Scan the entries and copy each line where the word "computer" is present.
◇ ◇ ◇
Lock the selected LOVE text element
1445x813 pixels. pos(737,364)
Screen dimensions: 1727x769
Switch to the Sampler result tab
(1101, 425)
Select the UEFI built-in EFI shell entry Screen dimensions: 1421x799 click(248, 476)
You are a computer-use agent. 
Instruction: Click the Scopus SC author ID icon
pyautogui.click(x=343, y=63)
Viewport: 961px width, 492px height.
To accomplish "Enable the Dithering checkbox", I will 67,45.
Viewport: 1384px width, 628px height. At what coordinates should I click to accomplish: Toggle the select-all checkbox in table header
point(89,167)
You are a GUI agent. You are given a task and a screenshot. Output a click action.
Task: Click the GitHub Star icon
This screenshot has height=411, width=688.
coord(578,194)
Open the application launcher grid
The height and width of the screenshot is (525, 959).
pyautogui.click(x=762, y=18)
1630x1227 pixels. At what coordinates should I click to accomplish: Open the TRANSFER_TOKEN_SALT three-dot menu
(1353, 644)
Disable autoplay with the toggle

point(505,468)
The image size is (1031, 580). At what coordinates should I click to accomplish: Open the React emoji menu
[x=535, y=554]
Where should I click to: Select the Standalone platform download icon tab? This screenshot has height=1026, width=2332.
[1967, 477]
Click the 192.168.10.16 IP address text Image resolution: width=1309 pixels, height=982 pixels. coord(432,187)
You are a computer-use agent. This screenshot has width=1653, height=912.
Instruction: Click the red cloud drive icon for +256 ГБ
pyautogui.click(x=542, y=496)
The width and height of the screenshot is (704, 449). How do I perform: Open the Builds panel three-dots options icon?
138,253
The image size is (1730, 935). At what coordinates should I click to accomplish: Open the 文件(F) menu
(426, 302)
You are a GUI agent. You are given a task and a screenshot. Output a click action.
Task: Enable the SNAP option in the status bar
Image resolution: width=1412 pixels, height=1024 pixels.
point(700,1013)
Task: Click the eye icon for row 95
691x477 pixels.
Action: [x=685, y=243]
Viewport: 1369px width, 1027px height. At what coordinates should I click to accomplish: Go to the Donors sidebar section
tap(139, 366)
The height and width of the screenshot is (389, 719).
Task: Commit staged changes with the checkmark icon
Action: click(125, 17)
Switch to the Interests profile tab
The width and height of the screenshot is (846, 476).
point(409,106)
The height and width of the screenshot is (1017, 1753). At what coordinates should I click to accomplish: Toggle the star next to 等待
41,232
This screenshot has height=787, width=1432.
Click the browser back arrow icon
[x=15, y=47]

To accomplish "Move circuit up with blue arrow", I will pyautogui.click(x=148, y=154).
◇ ◇ ◇
-- Problem solution --
You are a computer-use agent. 
You are a computer-use agent. This screenshot has width=1653, height=912.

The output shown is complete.